Mi alma es como un pastor,

conoce el viento y el sol

y anda de la mano de las Estaciones

siguiendo y mirando.

Toda la paz de la Naturaleza sin gente

viene a sentarse a mi lado.

Pero yo quedo triste

como una puesta de sol

para nuestra imaginación,

cuando enfría el fondo del llano

y se siente la noche que entra

como una mariposa por la ventana.

 

Pero mi tristeza es sosiego

porque es natural y justa

y es lo que debe estar en el alma

cuando ella piensa que existe

y las manos cogen flores

sin que ella se entere.

 

Como un ruido de cencerros

más allá de la curva del camino

mis pensamientos están contentos

sólo tengo pena de saber

que ellos están contentos

porque, si no lo supiera,

en vez de estar contentos y tristes,

estarían alegres y contentos.

 

Pensar incomoda

como andar en la lluvia

cuando el viento crece

y parece que llueve más.

 

No tengo ambiciones y deseos.

Ser poeta no es una ambición mía.

Es mi manera de estar solo.

 

Y si deseo a veces,

Por imaginar, ser corderito

(o ser el rebaño todo

para andar disperso por toda la ladera

siendo muchas cosas felices

al mismo tiempo),

es sólo porque siento lo que escribo

a la puesta de Sol,

o cuando una nube pasa la mano

por encima de luz

y corre un silencio por la hierba.

 

Cuando me siento a escribir versos

o, paseando por los caminos o por los atajos,

escribo versos en un papel

que está en mi pensamiento,

siento un cayado en las manos

y veo un recorte de mí

en la cima de un otero,

mirando mi rebaño

y viendo mis ideas,

o mirando mis ideas y viendo mi rebaño,

y sonriendo vagamente

como quien no comprende lo que se dice

y quiere fingir que comprende.

 

Saludo a todos los que me leen,

sacándoles el sombrero largo

cuando me ven en mi puerta

apenas la diligencia

se levanta en la cima del otero.

Los saludo y les deseo sol,

y lluvia, cuando la lluvia es precisa,

y que sus casas tengan

al pie de una ventana abierta

una silla predilecta

donde se sienten leyendo mis versos.

Y al leerlos piensen

que soy cualquier cosa natural:

Por ejemplo, el árbol antiguo

a la sombra del cual, cuando niños,

se sentaban con un sofoco,

cansados de jugar,

y limpiaban el sudor de la cabeza

caliente con la manga del delantal rayado.

 

II

Mi mirar es nítido como un girasol

tengo la costumbre de andar por los caminos

mirando a derecha y a izquierda,

y de vez en cuando para atrás…

 

Y lo que veo a cada momento

es aquello

que nunca antes había visto,

y me doy cuenta muy bien…

Sé tener el asombro esencial

que tiene un niño, si, al nacer,

repara de veras en su nacimiento…

Me siento nacido a cada momento

para la eterna novedad del mundo…

 

Creo en el mundo

como en una margarita,

porque lo veo. Pero no pienso en él

porque pensar es no comprender…

El mundo no se hizo

para que lo pensáramos

(pensar es estar enfermo de los ojos)

sino para mirarnos en él

y estar de acuerdo…

 

No tengo filosofía: tengo sentidos…

Si hablo de la Naturaleza

no es porque sepa lo que ella es,

sino porque la amo, y la amo por eso,

porque quien ama nunca sabe lo que ama

ni sabe por qué ama, ni lo que es amar…

 

Amar es la inocencia eterna,

y la única inocencia es no pensar…

 

III

Al atardecer, recargado en la ventana,

y sabiendo de soslayo

que hay campos enfrente,

leo hasta que me arden los ojos

El Libro de Cesario Verde.

 

Que pena tengo de él.

Era un campesino

que andaba preso en libertad por la ciudad.

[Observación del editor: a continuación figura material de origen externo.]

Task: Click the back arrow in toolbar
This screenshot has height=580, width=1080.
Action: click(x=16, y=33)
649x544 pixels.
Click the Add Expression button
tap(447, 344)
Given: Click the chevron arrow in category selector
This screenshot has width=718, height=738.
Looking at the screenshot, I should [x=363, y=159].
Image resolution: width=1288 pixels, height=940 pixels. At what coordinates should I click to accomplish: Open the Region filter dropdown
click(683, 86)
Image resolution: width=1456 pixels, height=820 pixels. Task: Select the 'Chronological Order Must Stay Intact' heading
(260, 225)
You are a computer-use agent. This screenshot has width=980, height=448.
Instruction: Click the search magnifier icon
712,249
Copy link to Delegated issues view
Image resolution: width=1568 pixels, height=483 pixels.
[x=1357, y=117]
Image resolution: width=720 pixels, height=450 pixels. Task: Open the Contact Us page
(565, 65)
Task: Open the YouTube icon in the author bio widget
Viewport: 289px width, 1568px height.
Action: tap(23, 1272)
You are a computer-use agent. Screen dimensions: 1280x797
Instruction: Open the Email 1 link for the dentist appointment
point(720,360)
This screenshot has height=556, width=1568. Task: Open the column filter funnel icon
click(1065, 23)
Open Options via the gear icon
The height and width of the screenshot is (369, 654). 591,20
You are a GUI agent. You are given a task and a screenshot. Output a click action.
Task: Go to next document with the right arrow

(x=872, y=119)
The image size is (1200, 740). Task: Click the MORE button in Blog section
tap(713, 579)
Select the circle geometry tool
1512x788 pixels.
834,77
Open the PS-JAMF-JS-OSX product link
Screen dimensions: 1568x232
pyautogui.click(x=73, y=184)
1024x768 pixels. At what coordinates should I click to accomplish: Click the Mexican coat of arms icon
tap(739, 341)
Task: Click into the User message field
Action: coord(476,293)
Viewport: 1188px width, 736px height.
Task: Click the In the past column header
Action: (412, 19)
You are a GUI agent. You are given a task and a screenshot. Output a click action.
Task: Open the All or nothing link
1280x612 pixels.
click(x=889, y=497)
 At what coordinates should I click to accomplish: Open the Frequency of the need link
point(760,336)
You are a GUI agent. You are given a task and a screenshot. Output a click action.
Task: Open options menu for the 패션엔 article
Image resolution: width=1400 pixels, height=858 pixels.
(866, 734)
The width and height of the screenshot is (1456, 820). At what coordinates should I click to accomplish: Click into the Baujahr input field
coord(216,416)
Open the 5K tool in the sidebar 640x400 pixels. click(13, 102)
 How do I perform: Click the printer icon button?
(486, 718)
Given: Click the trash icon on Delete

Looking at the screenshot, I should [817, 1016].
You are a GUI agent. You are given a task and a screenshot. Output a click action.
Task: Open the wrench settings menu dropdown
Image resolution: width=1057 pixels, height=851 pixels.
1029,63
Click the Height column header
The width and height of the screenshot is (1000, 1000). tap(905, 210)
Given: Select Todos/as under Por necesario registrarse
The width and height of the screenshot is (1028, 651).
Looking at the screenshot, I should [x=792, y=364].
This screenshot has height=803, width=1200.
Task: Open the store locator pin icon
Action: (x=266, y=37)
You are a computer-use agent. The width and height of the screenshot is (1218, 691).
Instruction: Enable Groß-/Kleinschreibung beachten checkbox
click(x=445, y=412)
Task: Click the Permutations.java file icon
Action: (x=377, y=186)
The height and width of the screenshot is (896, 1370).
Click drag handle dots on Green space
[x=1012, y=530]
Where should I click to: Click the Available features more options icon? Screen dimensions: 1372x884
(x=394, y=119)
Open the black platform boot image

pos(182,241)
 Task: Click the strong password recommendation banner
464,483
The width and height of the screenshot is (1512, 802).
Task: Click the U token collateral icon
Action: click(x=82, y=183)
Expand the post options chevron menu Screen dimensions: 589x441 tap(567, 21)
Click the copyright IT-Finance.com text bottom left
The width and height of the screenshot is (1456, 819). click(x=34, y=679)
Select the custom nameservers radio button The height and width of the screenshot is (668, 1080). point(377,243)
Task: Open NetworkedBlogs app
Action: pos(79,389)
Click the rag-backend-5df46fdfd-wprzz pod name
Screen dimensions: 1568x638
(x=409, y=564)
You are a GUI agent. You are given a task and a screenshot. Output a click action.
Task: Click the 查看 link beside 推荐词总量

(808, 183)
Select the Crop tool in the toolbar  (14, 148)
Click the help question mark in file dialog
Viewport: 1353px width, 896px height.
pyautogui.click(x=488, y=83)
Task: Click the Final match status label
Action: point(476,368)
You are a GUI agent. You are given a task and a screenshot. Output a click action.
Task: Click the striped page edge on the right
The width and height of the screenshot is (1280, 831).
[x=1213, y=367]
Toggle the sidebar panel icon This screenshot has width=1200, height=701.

Pero el modo con que miraba las casas,

y el modo como observaba las calles,

y la manera como se interesaba por las cosas,

es la de quien mira los árboles

y de quien baja los ojos

por la calle donde va

y anda observando

las flores que hay por los campos…

 

Por eso tenía aquella gran tristeza

que nunca dice bien que tenía.

Pero andaba en la ciudad

como quien anda en el campo

y triste como disecar flores en los libros

y poner plantas en jarros…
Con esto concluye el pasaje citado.